- [WHAT THE EXERCISE ASKS] Copy the following records verbatim, preserving every line and its order.
------------------------------------------------------------
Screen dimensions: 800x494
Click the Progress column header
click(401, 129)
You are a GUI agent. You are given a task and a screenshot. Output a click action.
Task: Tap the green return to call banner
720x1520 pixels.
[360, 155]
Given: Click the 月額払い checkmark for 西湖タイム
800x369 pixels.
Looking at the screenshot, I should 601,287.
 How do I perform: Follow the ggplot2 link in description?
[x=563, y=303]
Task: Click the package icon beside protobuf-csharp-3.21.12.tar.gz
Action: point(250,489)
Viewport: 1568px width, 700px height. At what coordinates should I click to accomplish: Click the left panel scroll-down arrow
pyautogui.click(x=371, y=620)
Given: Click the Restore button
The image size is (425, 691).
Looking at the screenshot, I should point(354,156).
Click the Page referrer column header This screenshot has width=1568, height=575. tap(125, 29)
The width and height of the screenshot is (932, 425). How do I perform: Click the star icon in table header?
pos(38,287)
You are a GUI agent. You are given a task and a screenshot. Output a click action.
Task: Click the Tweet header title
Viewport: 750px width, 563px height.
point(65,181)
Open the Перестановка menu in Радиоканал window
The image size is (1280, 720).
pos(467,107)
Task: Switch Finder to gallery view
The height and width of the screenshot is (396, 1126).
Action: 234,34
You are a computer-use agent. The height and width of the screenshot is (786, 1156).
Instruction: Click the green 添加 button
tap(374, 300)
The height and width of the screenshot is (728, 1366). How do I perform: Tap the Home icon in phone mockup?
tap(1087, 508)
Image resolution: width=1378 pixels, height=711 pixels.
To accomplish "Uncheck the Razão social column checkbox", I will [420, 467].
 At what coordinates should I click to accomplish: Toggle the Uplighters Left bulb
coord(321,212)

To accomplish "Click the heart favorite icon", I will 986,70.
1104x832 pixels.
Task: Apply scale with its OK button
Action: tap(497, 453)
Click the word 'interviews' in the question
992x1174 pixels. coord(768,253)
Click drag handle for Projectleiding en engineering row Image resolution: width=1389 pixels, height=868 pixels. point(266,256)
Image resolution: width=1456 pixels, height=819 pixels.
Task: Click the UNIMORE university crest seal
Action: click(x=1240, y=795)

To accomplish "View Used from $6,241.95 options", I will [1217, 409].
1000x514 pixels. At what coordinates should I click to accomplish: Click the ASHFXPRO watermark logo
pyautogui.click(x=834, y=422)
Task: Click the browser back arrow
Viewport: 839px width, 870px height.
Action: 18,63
------------------------------------------------------------
- [ANSWER TO THIS EXERCISE]
Screen dimensions: 800x494
Click the Progress column header
click(401, 129)
You are a GUI agent. You are given a task and a screenshot. Output a click action.
Task: Tap the green return to call banner
720x1520 pixels.
[360, 155]
Given: Click the 月額払い checkmark for 西湖タイム
800x369 pixels.
Looking at the screenshot, I should 601,287.
 How do I perform: Follow the ggplot2 link in description?
[x=563, y=303]
Task: Click the package icon beside protobuf-csharp-3.21.12.tar.gz
Action: point(250,489)
Viewport: 1568px width, 700px height. At what coordinates should I click to accomplish: Click the left panel scroll-down arrow
pyautogui.click(x=371, y=620)
Given: Click the Restore button
The image size is (425, 691).
Looking at the screenshot, I should point(354,156).
Click the Page referrer column header This screenshot has width=1568, height=575. tap(125, 29)
The width and height of the screenshot is (932, 425). How do I perform: Click the star icon in table header?
pos(38,287)
You are a GUI agent. You are given a task and a screenshot. Output a click action.
Task: Click the Tweet header title
Viewport: 750px width, 563px height.
point(65,181)
Open the Перестановка menu in Радиоканал window
The image size is (1280, 720).
pos(467,107)
Task: Switch Finder to gallery view
The height and width of the screenshot is (396, 1126).
Action: 234,34
You are a computer-use agent. The height and width of the screenshot is (786, 1156).
Instruction: Click the green 添加 button
tap(374, 300)
The height and width of the screenshot is (728, 1366). How do I perform: Tap the Home icon in phone mockup?
tap(1087, 508)
Image resolution: width=1378 pixels, height=711 pixels.
To accomplish "Uncheck the Razão social column checkbox", I will [420, 467].
 At what coordinates should I click to accomplish: Toggle the Uplighters Left bulb
coord(321,212)

To accomplish "Click the heart favorite icon", I will 986,70.
1104x832 pixels.
Task: Apply scale with its OK button
Action: tap(497, 453)
Click the word 'interviews' in the question
992x1174 pixels. coord(768,253)
Click drag handle for Projectleiding en engineering row Image resolution: width=1389 pixels, height=868 pixels. point(266,256)
Image resolution: width=1456 pixels, height=819 pixels.
Task: Click the UNIMORE university crest seal
Action: click(x=1240, y=795)

To accomplish "View Used from $6,241.95 options", I will [1217, 409].
1000x514 pixels. At what coordinates should I click to accomplish: Click the ASHFXPRO watermark logo
pyautogui.click(x=834, y=422)
Task: Click the browser back arrow
Viewport: 839px width, 870px height.
Action: 18,63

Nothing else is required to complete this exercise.